L'infortunio e i tormenti, ma ora Gigot ci crede: Gattuso lo rivaluterà per la sua Lazio
Nell'ultimo anno è sparito, lo ha trascorso in infermeria dopo l'intervento chirurgico alla caviglia e si è rivisto (solo in panchina) nelle ultime gare della stagione. Sembrava un rapporto finito, quello tra la Lazio e Gigot, ma con l'arrivo di Gattuso lo scenario può cambiare completamente.
Rilancio
Le sue caratteristiche, più orientate all'aggressività, al duello individuale e all'intensità fisica che alla costruzione dal basso, mal si sposavano con le richieste di Sarri. Adesso però il quadro è diverso. Gattuso conosce molto bene Gigot, i due hanno già lavorato insieme al Marsiglia e proprio in Francia era nato un rapporto professionale particolarmente solido. In quella parentesi il difensore collezionò 16 presenze e 2 gol sotto la guida di Ringhio, diventando rapidamente uno degli uomini di riferimento dello spogliatoio. Non si trattava soltanto di considerazioni tecniche. L'allenatore vedeva nel centrale un leader naturale, un giocatore capace di trasmettere carattere e personalità al gruppo. Tanto da decidere di affidargli anche la fascia di capitano, riconoscendogli un ruolo centrale all'interno della squadra.
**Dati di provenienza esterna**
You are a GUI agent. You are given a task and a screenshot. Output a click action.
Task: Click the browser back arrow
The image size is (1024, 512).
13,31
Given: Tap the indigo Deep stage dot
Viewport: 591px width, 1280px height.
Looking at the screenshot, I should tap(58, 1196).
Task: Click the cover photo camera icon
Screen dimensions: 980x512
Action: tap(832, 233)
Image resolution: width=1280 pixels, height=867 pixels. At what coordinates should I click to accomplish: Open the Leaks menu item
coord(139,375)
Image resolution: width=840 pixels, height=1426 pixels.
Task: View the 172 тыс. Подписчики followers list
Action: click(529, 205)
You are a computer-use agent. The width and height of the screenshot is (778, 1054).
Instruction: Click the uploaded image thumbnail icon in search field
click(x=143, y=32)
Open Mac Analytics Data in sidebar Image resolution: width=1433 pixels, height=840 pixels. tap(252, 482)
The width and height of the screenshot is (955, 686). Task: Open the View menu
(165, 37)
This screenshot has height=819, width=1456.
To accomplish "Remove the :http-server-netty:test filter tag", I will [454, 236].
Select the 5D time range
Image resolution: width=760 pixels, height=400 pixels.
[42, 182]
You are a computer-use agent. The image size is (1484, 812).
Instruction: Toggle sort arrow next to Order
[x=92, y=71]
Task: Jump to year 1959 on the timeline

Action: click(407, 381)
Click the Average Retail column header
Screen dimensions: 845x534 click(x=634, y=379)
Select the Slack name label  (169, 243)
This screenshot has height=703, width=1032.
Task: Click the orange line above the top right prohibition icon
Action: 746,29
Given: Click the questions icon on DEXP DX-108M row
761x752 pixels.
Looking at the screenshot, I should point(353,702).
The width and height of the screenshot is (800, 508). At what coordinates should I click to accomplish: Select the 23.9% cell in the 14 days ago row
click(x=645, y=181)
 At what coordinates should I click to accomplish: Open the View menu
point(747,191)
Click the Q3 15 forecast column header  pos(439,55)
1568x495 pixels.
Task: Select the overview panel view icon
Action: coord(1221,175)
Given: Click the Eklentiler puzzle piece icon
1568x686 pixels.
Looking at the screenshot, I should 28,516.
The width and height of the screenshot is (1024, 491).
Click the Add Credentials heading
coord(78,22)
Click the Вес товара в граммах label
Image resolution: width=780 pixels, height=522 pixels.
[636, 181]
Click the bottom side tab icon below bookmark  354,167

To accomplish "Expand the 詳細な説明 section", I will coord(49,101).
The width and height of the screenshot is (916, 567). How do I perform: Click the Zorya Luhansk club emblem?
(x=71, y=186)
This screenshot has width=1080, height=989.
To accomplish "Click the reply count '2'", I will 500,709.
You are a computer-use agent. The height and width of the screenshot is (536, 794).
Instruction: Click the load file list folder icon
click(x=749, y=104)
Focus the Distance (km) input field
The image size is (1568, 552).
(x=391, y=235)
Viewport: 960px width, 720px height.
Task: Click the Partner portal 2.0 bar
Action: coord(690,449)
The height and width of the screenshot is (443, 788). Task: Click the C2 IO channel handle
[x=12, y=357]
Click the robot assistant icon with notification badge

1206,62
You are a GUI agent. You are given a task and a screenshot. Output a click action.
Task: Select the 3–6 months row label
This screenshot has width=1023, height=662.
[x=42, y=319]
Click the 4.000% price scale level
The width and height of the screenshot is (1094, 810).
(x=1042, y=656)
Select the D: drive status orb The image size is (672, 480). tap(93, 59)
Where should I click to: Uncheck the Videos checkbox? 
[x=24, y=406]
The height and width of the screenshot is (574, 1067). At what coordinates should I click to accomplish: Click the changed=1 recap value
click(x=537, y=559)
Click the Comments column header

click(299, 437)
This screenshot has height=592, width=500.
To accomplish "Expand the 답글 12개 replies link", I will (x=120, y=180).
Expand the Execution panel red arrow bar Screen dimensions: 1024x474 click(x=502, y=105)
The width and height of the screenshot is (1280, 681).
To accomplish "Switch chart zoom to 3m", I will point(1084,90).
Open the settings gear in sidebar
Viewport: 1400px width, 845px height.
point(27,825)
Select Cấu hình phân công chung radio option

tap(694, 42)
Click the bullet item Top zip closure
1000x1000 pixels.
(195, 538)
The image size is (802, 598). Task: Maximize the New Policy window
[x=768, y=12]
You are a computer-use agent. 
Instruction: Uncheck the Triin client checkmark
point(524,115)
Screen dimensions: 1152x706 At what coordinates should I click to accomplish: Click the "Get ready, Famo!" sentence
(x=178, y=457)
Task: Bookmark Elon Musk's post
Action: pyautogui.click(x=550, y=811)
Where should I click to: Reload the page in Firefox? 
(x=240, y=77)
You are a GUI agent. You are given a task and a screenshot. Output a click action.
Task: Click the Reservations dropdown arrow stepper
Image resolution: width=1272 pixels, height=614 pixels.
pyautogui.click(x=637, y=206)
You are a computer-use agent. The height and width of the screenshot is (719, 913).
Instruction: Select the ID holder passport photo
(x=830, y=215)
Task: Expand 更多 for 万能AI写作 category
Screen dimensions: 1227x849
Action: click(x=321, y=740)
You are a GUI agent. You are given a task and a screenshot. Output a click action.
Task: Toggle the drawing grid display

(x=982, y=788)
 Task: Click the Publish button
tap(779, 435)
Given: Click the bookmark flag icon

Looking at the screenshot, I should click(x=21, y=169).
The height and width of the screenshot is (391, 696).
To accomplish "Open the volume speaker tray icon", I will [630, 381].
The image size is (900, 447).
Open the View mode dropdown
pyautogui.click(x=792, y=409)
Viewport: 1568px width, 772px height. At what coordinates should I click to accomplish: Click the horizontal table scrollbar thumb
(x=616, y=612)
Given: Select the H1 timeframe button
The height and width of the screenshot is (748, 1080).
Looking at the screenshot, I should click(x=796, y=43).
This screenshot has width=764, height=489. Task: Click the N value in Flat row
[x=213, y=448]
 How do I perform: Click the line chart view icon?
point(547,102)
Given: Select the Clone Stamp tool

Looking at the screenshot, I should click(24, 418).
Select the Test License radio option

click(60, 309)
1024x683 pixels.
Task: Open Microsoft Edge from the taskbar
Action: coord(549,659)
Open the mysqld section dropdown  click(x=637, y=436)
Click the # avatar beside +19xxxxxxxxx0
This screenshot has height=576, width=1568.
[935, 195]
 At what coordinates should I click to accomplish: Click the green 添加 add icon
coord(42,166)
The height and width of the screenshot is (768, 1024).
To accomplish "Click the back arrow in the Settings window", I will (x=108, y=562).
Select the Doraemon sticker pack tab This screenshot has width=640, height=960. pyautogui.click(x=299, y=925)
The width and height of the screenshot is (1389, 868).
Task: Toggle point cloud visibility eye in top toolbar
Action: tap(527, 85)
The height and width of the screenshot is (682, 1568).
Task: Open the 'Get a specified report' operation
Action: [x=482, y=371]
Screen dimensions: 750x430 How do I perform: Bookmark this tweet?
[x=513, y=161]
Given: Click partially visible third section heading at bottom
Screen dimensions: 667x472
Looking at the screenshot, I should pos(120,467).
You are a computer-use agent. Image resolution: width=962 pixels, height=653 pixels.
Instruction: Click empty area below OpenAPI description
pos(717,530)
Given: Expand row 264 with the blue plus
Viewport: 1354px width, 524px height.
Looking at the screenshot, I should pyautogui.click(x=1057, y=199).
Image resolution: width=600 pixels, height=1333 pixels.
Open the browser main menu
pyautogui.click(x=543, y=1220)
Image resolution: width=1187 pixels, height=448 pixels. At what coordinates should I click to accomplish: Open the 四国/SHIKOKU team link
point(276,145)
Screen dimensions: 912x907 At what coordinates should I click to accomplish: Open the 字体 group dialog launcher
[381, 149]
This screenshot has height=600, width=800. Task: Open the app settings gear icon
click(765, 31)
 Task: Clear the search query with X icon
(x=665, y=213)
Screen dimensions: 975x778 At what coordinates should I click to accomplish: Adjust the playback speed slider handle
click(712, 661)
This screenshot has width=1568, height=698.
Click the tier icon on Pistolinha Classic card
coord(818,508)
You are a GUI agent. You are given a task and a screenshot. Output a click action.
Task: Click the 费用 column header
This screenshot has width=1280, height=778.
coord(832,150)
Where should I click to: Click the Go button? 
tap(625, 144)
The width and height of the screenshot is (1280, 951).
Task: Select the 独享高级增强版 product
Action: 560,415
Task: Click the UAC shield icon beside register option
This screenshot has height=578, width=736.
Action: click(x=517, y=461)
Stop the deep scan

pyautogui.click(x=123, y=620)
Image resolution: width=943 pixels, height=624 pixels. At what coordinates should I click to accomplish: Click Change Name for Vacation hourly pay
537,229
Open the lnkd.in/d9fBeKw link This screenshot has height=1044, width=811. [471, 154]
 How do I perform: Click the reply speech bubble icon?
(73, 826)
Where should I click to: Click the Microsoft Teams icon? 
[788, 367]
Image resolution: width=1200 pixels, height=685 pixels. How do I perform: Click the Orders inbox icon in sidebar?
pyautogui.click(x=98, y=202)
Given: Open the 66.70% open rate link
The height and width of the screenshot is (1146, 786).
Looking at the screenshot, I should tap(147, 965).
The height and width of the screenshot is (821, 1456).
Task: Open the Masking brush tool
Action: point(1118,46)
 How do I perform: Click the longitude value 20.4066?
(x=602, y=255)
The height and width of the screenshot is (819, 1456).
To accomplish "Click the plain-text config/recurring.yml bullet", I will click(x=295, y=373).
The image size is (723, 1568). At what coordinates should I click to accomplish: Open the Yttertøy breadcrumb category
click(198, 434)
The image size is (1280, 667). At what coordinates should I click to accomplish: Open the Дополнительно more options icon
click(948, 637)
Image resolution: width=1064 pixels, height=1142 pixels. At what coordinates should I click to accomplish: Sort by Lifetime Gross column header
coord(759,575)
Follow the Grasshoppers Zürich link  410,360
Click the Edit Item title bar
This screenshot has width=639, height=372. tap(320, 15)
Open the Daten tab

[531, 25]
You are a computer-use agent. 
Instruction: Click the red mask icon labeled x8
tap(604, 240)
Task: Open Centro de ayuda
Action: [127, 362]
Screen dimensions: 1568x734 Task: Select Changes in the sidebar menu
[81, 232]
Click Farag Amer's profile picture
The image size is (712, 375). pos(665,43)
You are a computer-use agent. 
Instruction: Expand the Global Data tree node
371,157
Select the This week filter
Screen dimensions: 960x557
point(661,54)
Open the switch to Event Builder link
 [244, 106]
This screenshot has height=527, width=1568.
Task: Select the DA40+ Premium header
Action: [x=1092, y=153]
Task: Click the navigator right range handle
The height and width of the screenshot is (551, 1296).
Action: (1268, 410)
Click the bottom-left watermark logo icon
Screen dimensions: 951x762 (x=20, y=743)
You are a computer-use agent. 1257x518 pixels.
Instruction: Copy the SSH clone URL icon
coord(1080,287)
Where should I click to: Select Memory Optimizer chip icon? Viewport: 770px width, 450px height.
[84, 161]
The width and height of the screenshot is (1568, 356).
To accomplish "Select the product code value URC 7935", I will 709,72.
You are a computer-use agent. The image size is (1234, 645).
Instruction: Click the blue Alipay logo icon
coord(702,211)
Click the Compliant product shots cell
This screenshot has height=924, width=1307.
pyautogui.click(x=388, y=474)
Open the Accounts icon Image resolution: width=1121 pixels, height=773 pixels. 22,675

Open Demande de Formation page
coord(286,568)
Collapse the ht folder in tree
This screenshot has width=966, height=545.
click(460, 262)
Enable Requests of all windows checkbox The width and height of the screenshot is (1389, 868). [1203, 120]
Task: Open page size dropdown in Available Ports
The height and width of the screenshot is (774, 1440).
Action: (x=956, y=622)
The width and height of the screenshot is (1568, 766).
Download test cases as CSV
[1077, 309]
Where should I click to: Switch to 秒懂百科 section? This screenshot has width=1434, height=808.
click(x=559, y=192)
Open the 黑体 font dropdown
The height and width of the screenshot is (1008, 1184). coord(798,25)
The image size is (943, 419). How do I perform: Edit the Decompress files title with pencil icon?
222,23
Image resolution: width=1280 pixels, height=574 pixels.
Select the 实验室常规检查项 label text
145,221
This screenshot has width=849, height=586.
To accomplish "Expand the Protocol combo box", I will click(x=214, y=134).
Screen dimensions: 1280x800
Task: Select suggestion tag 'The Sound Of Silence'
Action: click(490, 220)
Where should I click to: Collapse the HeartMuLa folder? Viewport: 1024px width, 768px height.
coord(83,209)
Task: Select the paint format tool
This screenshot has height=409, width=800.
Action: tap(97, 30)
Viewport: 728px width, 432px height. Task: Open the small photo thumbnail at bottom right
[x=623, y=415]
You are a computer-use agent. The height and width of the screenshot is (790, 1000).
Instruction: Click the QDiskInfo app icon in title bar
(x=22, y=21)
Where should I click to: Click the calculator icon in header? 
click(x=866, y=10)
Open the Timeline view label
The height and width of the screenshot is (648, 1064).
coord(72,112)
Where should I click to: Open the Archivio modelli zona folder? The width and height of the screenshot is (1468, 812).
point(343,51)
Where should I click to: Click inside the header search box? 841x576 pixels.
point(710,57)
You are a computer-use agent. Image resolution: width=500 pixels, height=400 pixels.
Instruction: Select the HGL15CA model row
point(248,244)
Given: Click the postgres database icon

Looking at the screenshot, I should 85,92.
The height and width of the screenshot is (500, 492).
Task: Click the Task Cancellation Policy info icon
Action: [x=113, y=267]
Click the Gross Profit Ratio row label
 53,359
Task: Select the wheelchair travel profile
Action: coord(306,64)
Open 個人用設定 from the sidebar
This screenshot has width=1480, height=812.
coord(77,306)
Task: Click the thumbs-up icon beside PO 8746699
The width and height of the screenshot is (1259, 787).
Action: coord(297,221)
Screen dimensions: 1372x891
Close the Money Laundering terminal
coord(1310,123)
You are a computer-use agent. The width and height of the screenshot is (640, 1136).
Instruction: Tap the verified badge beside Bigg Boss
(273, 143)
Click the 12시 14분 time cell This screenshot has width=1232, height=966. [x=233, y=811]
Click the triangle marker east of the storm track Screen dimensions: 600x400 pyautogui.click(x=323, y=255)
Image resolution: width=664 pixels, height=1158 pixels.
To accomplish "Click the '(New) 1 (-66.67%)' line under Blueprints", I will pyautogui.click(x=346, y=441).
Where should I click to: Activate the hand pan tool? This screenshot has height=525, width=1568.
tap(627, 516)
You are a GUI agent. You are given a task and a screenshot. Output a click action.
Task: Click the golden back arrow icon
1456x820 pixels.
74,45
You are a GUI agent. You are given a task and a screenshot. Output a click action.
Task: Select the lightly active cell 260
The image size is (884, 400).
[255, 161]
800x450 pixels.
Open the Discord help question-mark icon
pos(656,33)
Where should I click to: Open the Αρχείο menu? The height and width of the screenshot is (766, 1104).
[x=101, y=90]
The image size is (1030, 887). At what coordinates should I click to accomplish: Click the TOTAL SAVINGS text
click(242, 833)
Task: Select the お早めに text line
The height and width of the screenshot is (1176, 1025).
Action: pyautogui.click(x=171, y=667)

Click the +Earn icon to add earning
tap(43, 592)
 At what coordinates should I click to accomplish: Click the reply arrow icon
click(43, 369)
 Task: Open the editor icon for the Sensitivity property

Un dettaglio che oggi pesa nelle valutazioni della Lazio. Perché al di là delle qualità calcistiche, bisognerà anche capire quali saranno le eventuali limitazioni e possibilità di muoversi sul mercato. Da questo punto di vista, considerando anche le situazioni in bilico degli altri centrali biancocelesti, un profilo come Gigot potrebbe tornare utile. L'ultimo ricordo comune tra i due, però, non è dei più felici. Il centrale francese venne espulso nella trasferta persa dal Marsiglia contro il Brest, partita che coincise anche con l'ultima di Gattuso sulla panchina francese prima dell'esonero. Un'esperienza chiusa con un bilancio di nove vittorie, otto pareggi e sette sconfitte.
Incognite
Le incognite restano comunque numerose. La principale riguarda la condizione fisica. Gigot non gioca una partita ufficiale da oltre un anno e sarà inevitabilmente testato nel ritiro estivo. Prima di prendere qualsiasi decisione definitiva, Gattuso vorrà verificare personalmente lo stato di forma del difensore e capire quanto possa ancora garantire a livello atletico. Esiste poi un tema economico. Il francese percepisce uno stipendio superiore ai due milioni di euro netti a stagione, cifra significativa per una Lazio che sta cercando di razionalizzare i costi e ridurre il monte ingaggi. Anche questo aspetto entrerà nelle valutazioni delle prossime settimane. Al momento, però, una certezza c'è: Gigot non parte più da sfavorito, il suo addio alla Lazio non è più così scontato come si poteva pensare fino a poco tempo fa. Oggi il francese può giocarsi le proprie carte. L'arrivo di Gattuso gli restituisce la possibilità di essere giudicato da un allenatore che lo conosce, lo stima e ne apprezza le qualità umane oltre che tecniche. E in un'estate che si preannuncia piena di cambiamenti, non è un dettaglio da poco.